Oggi è la Giornata Mondiale per i diritti dell’Infanzia e in giro per il web la discussione si concentra solo sui paesi mediorientali e africani mentre nessuno si interroga se nei paesi occidentali questi diritti siano rispettati. La risposta affermativa sembra banale e scontata ma la realtà dei fatti è ben diversa.

Alcune settimane fa ho letto di un episodio accaduto a Terni. Un cliente di una pasticceria si è lamentato perché è stato servito da un ragazzo affetto dalla Sindrome di Down; subito il gestore del locale ha scritto un post su Facebook dove si difendeva il dipendente affetto da trisomia 21 e attaccava l’atteggiamento discriminatorio del cliente. Inutile dire che (giustamente) è esplosa l’indignazione tra gli utenti dei social tanto che la notizia è stata riportata su giornali e telegiornali a livello nazionale.

Alcuni giorni fa invece ho letto il post di un utente Facebook, tale Martina (non citerò il cognome per motivi di privacy), che sosteneva che abortire il feto di un bambino a cui è stata diagnosticata la Sindrome di Down non solo è giusto ma è addirittura doveroso poiché non avrebbe vissuto in modo felice e normale (sarebbe interessante approfondire in cosa consiste questo standard di “vita felice e normale”). Questo post non ha suscitato alcuna indignazione (se non di pochi), al contrario ha riscosso molti consensi.
_ _ _
COMPITO A:
In quale città si è svolto l'episodio della pasticceria riportato nel testo sulla Giornata dei diritti dell'infanzia?
COMPITO B:
Indica, per favore, se ciascuna affermazione concorda con il testo sulla Giornata dei diritti dell'infanzia, rispondendo sì o no e citando le parole decisive: (i) il gestore della pasticceria ha difeso il dipendente con un post su Facebook; (ii) il post di Martina ha provocato un'ampia indignazione; (iii) la notizia di Terni è rimasta confinata ai social.
COMPITO C:
Prosegui il testo sulla Giornata dei diritti dell'infanzia a partire dall'ultima frase riportata.
L'elenco è materiale a sé, separato dal testo sulla Giornata dei diritti dell'infanzia.

DATI FORNITI:
_ _ _
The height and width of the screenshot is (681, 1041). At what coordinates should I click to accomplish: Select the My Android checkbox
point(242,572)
_ _ _
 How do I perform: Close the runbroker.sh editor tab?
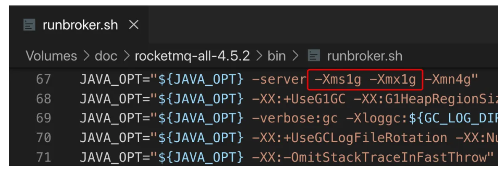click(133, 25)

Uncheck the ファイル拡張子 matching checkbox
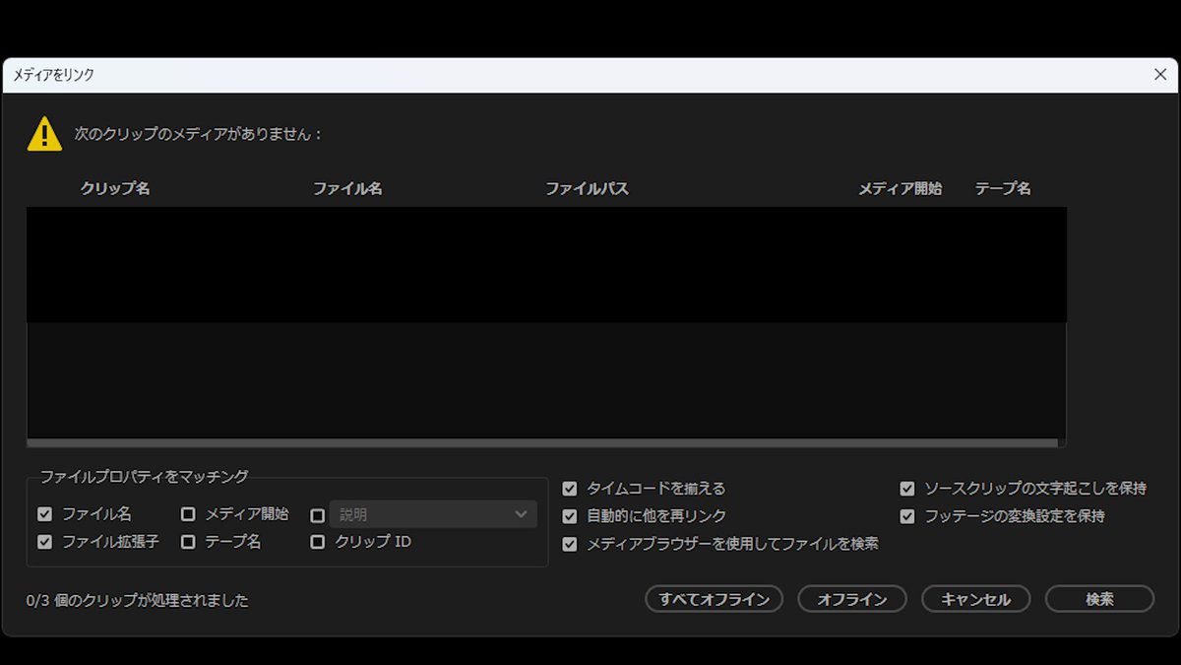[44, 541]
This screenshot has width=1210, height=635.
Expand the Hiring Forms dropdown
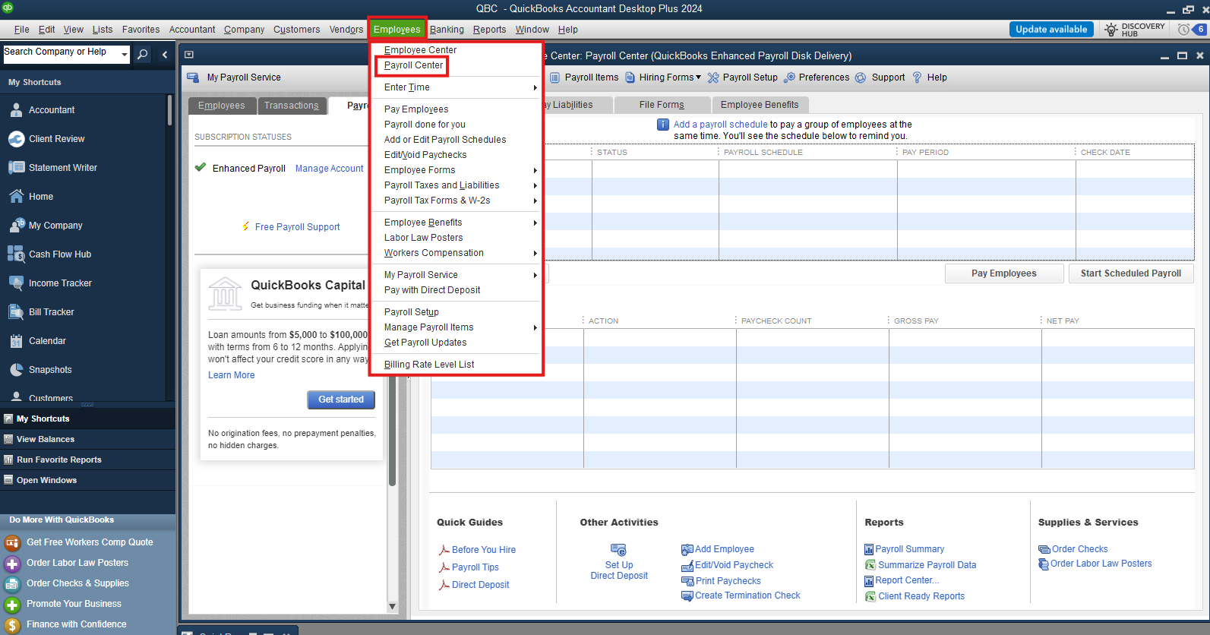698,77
_ _ _
RISULTATO A:
A Terni.

RISULTATO B:
(i) Sì: "subito il gestore del locale ha scritto un post su Facebook dove si difendeva il dipendente affetto da trisomia 21"
(ii) No: "Questo post non ha suscitato alcuna indignazione (se non di pochi), al contrario ha riscosso molti consensi."
(iii) No: "la notizia è stata riportata su giornali e telegiornali a livello nazionale"

RISULTATO C:
Ora io mi chiedo che differenza c’è tra il post di Martina e la lamentela del cliente della pasticceria? Nessuna.  Tutti e due contribuiscono ad affermare una cultura per la quale se si è affetti da una qualsiasi forma di disabilità non si è degni di vivere… non ricorda qualcosa? A me personalmente sì  ma la riduzione “ad Hitlerum” (ed in questo caso all’eugenetica nazista) è troppo semplice perciò vi invito a riflettere su un altro aspetto della questione.

La nostra società predica accettazione e amore verso le persone in difficoltà ma non sempre è pronta a prendersene cura. Non ci sono vere e proprie leggi che tutelano le persone con disabilità; dei primi notevoli passi avanti sono stati fatti con la legge “Dopo di noi” ma  fino a quando “noi”, inteso come società,  non smetteremo di avere pregiudizi su  queste persone esse non potranno vivere una vita “felice e normale”.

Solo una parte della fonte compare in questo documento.